Çıkarılan metin:
Başbakan Erdoğan bazı olayları istediği gibi kullanmayı iyi beceriyor. Bu aynı zamanda AKP’nin bir siyaseti oldu. Kürtlere sahip çıkıyor. Kürt açılımı yapacağım diyor ama bu konuda çok da bir şey yapmıyor. Daha doğrusu işine geldiği ölçüde gündeme taşıdı ama iş bir şeyler yapma aşamasına geldiğinde ses seda çıkmıyor.
Biliyorsunuz 12 Eylül’ün idam ettiği genç insanların mektuplarını almış, basının karşısında duygulanmış, ağlamıştı. 12 Eylül’ün idam ettikleri için gözyaşı dökmüştü. Bunu da referandum sürecinde yaparak kitlelerin duygularına hitap etmişti. İşte o Anayasa referandumundan sonra da bu suçu işleyenler, 12 Eylül’ü yapanlar yargılanacaktı. Bunun sözü verilmişti.
Referandum bitti. Başbakandan etkilenen binlerce vatandaş, 12 Eylülcüler yargılanacak, geç de olsa teselli bulacaklar diye evet dediler.
Peki, ne oldu?
Bir daha ne idam edilen o gencecik insanlardan bahseden var, ne gözyaşı dökülüyor.
Ne de özgürlükleri yok eden o faşist cuntanın yetkilileri yargılanıyor.
AKP bunu ağzına bile almıyor.
Şimdi de Başbakan ve yardımcısı Kürt sanatçı Şivan Perveri diline dolamışlar.
Şivan Perver Kürt halkının dertlerini, sıkıntılarını, acılarını dile getiren bir Kürt sanatçıdır.
Bugüne kadar hiçbir hükümet yetkilisi de bu sanatçıyla ilgilenmedi.
Şimdi yavaş yavaş seçim sürecine giriliyor.

Veri kayıtları:
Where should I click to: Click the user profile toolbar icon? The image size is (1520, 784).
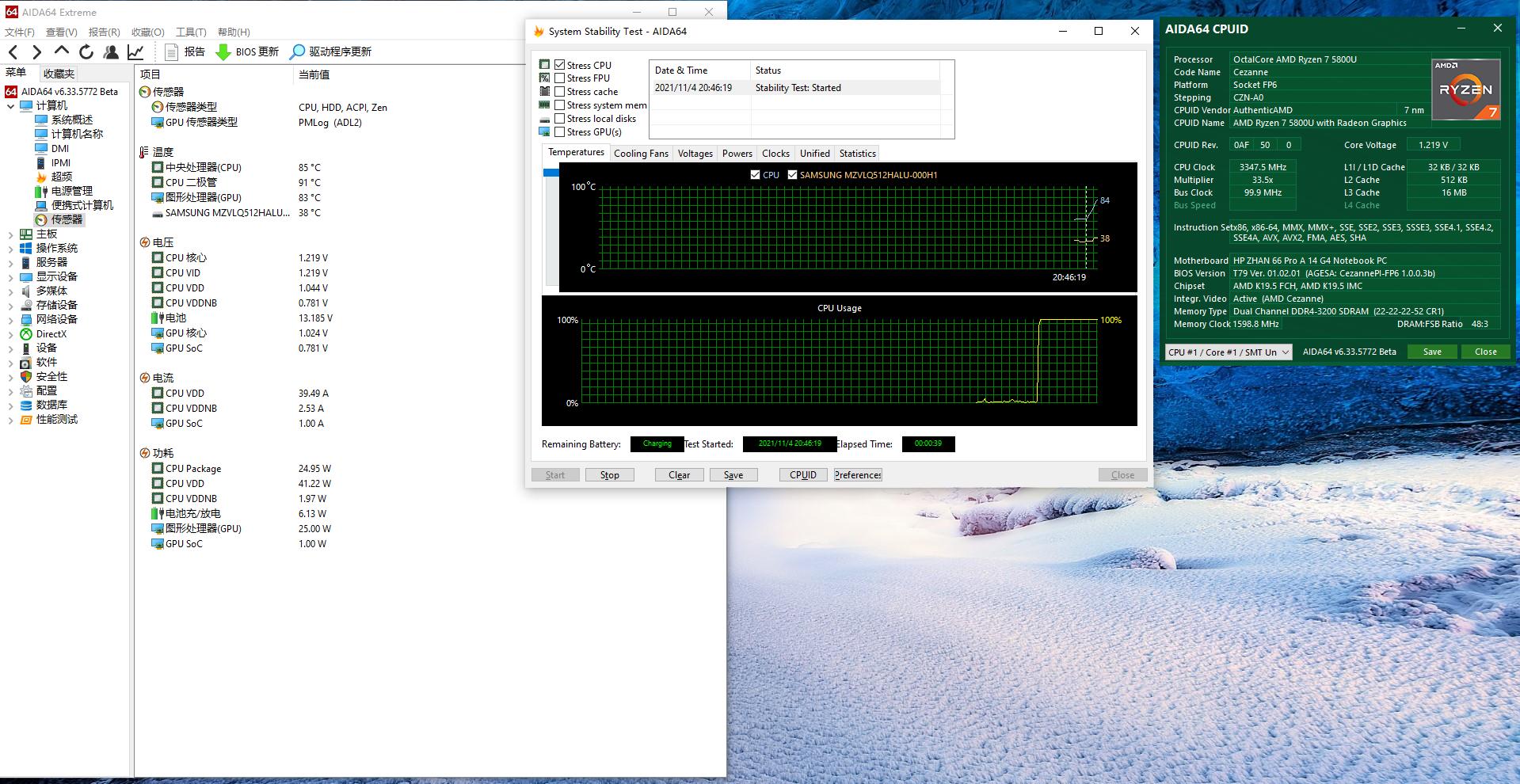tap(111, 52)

--

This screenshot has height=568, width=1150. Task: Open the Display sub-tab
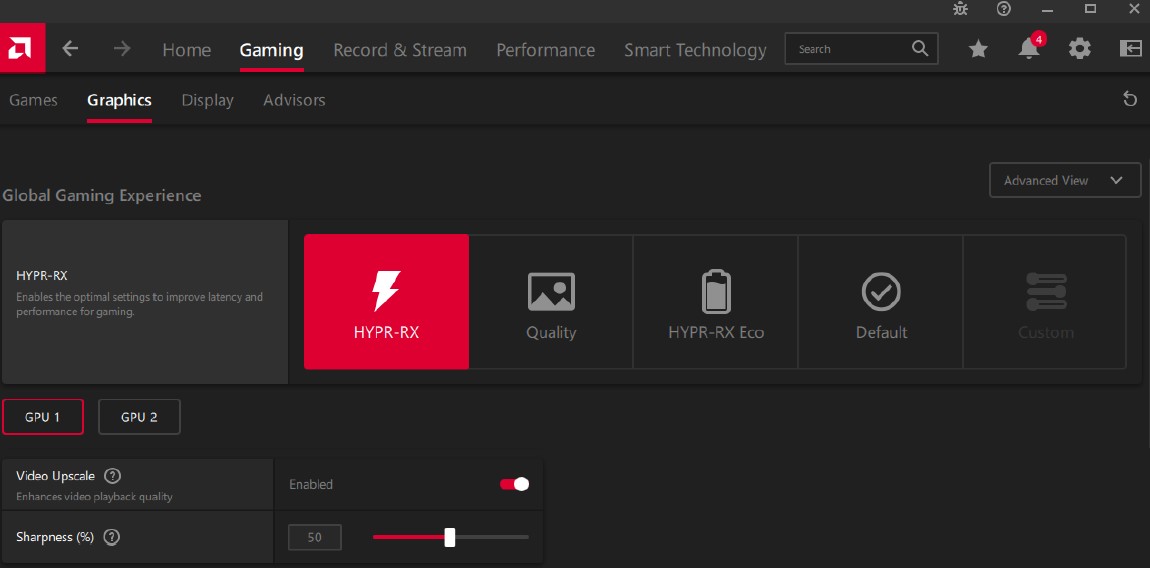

Hedefin: Erdoğan ve AKP siyasetini eleştiren yazıyı, son cümlesinden sonra devam ettir. Bu kayıtlara hiç gerek yok.

Alıştırma yanıtı:
Mart’ta PKK’nin ateşkesi sona erecek. AKP’nin de yeni ‘’Kürt güçlerine ve seçimde kullanacağı yeni Kürt kozlarına’’ ihtiyacı var.
Ne yaptılar, nasıl yaptılar bilmiyorum. Ama Bülent Arınç Almanya’ya gitti. Şivan Perver’le görüştü. Şivan Perver’i ‘’vatansever ilan etti. PKK ile Şivan Perver’in arası açık mıydı, bundan dolayı mı açıktı bilmiyorum. Bülent Arınç birden bire Şivan Perver’i kahraman ilan etti.
Arkası da geldi tabi. Şimdi de Başbakan Erdoğan Şivan Perver’e sahip çıkıyor. Şivan Perver’i vatansever, ona sahip çıkmayanları vatan haini ilan ediyor.
Dün 12 Eylül’de idam edilenlerin mektuplarını kamera karşısında okuyup gözyaşı döken ama bunun gereğini yapıp 12 Eylül’cüleri yargılamaya yanaşmayan Erdoğan, bugün aynı şeyi Şivan Perver için yapıyor.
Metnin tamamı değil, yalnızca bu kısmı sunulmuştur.